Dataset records
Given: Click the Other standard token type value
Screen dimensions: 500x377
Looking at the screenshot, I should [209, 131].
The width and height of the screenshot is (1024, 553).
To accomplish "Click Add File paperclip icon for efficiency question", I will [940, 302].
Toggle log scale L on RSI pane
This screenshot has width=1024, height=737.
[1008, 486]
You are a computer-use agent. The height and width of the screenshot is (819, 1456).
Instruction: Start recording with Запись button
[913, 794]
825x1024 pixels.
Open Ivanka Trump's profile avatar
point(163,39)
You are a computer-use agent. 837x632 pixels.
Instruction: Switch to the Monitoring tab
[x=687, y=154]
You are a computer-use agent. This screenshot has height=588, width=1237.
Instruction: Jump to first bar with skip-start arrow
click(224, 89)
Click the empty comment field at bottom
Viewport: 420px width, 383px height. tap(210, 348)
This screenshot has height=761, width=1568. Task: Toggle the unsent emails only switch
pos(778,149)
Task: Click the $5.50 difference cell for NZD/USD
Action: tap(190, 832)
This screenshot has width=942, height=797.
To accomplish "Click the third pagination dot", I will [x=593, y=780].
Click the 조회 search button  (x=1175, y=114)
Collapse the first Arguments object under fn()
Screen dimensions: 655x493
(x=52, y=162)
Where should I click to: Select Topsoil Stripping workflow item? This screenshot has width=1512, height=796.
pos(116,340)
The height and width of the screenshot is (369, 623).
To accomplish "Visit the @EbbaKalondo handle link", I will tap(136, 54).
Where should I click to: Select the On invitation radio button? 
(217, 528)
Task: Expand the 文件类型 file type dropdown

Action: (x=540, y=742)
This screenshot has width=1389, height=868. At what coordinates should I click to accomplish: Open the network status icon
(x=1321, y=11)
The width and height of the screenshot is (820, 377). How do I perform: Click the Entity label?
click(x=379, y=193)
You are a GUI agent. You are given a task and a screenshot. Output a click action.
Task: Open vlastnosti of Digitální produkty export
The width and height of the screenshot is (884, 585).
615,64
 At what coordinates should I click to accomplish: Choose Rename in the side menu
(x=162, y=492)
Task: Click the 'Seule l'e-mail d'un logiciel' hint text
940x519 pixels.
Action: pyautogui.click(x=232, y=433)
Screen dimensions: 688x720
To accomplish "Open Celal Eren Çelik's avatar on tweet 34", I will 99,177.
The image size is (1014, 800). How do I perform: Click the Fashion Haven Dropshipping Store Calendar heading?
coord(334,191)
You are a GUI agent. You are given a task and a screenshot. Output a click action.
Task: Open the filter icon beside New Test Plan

== WHAT TO PRODUCE ==
Print every line of the data above verbatim, with no changes.

== TASK OUTPUT ==
Given: Click the Other standard token type value
Screen dimensions: 500x377
Looking at the screenshot, I should [209, 131].
The width and height of the screenshot is (1024, 553).
To accomplish "Click Add File paperclip icon for efficiency question", I will [940, 302].
Toggle log scale L on RSI pane
This screenshot has width=1024, height=737.
[1008, 486]
You are a computer-use agent. The height and width of the screenshot is (819, 1456).
Instruction: Start recording with Запись button
[913, 794]
825x1024 pixels.
Open Ivanka Trump's profile avatar
point(163,39)
You are a computer-use agent. 837x632 pixels.
Instruction: Switch to the Monitoring tab
[x=687, y=154]
You are a computer-use agent. This screenshot has height=588, width=1237.
Instruction: Jump to first bar with skip-start arrow
click(224, 89)
Click the empty comment field at bottom
Viewport: 420px width, 383px height. tap(210, 348)
This screenshot has height=761, width=1568. Task: Toggle the unsent emails only switch
pos(778,149)
Task: Click the $5.50 difference cell for NZD/USD
Action: tap(190, 832)
This screenshot has width=942, height=797.
To accomplish "Click the third pagination dot", I will [x=593, y=780].
Click the 조회 search button  (x=1175, y=114)
Collapse the first Arguments object under fn()
Screen dimensions: 655x493
(x=52, y=162)
Where should I click to: Select Topsoil Stripping workflow item? This screenshot has width=1512, height=796.
pos(116,340)
The height and width of the screenshot is (369, 623).
To accomplish "Visit the @EbbaKalondo handle link", I will tap(136, 54).
Where should I click to: Select the On invitation radio button? 
(217, 528)
Task: Expand the 文件类型 file type dropdown

Action: (x=540, y=742)
This screenshot has width=1389, height=868. At what coordinates should I click to accomplish: Open the network status icon
(x=1321, y=11)
The width and height of the screenshot is (820, 377). How do I perform: Click the Entity label?
click(x=379, y=193)
You are a GUI agent. You are given a task and a screenshot. Output a click action.
Task: Open vlastnosti of Digitální produkty export
The width and height of the screenshot is (884, 585).
615,64
 At what coordinates should I click to accomplish: Choose Rename in the side menu
(x=162, y=492)
Task: Click the 'Seule l'e-mail d'un logiciel' hint text
940x519 pixels.
Action: pyautogui.click(x=232, y=433)
Screen dimensions: 688x720
To accomplish "Open Celal Eren Çelik's avatar on tweet 34", I will 99,177.
The image size is (1014, 800). How do I perform: Click the Fashion Haven Dropshipping Store Calendar heading?
coord(334,191)
You are a GUI agent. You are given a task and a screenshot. Output a click action.
Task: Open the filter icon beside New Test Plan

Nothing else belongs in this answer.